In allegato la lettera di diffida

Cagliari -

 

Inoltriamo ai colleghi la diffida inviata dal Coordinamento nazionale RdB-CUB Pubblico Impiego all’Amministrazione riguardo il cosiddetto "Progetto Emoticon”, di cui Cagliari è purtroppo, ancora una volta, sede pilota.

Riteniamo questo progetto qualcosa da respingere veramente con sdegno, e non solo in quanto frutto avvelenato di quella indegna e martellante campagna propagandistica “anti pubblico impiego” di cui siamo ormai da tempo le vittime.

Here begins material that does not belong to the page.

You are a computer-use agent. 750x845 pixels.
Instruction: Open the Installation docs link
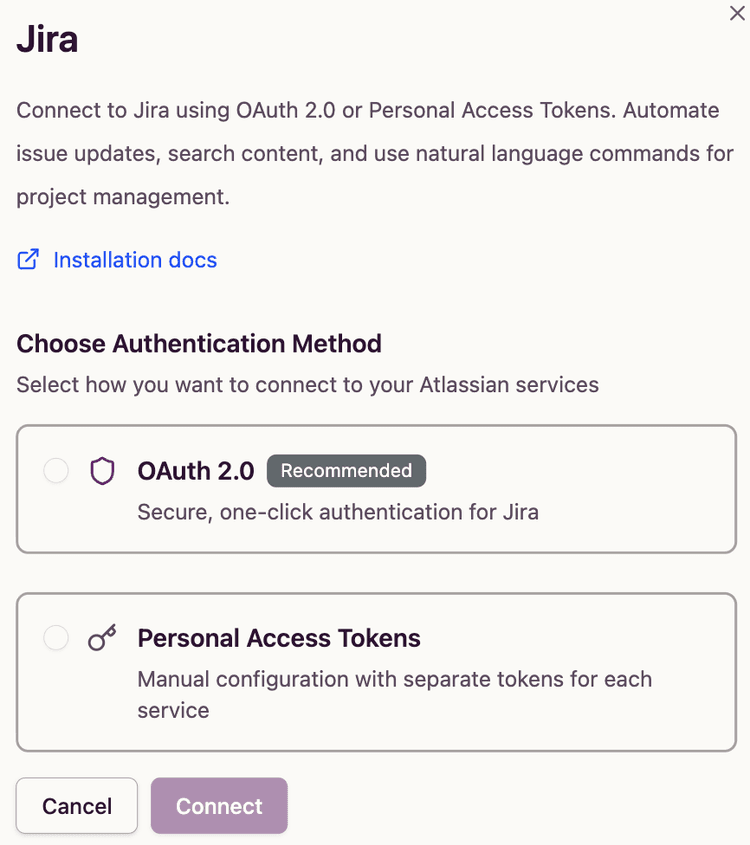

In questo specifico caso il tentativo è chiaramente quello di fare pagare ai lavoratori tutte quelle che sono le carenze dell’Amministrazione nei confronti dell’utenza, a cominciare dagli organici che si fanno ogni giorno più scarsi, e continuando con tutte quelle cose che rendono nei fatti ogni giorno più difficile il nostro lavoro, come ad esempio i sempre nuovi compiti da espletare, le circolari che sono sempre più incomprensibili, i programmi che sono sempre più lenti e complicati, i collegamenti intranet che ormai funzionano a giorni alterni, o tutto quello che adesso tralasciamo solo perché sull'argomento ci sarebbe in realtà abbastanza materiale da riempire un volume.

Oltretutto, e qui al danno si aggiunge la beffa, sono proprio quelle carenze a cui tutti noi cerchiamo quotidianamente di mettere rimedio come meglio possiamo, consapevoli non solo di quello che sia il nostro dovere sia come cittadini che come semplici esseri umani, ma anche del fatto che noi la nostra faccia la stiamo già mettendo regolarmente in gioco.

Purtroppo è trasparente come dietro tutti questi attacchi ai dipendenti pubblici si nasconda in realtà la precisa volontà di smantellare ciò che è pubblico (ovvero di tutti) per trasformarlo in privato (ovvero di qualcuno che poi ci potrà lucrare a piacimento).

Esempi di che cosa sia questo “privato” che avanza purtroppo ne abbiamo in abbondanza anche all’INPS, fra le esternalizzazioni delle procedure informatiche (di cui tutti abbiamo potuto provare la qualità), i call center in cui lavorano i co.co.pro., e i lavoratori interinali, che proprio in questi giorni stanno venendo reclutati anche nelle sedi della Sardegna, che pur guadagnando molto meno di un lavoratore regolarmente assunto, in realtà costano alle nostre casse ben di più.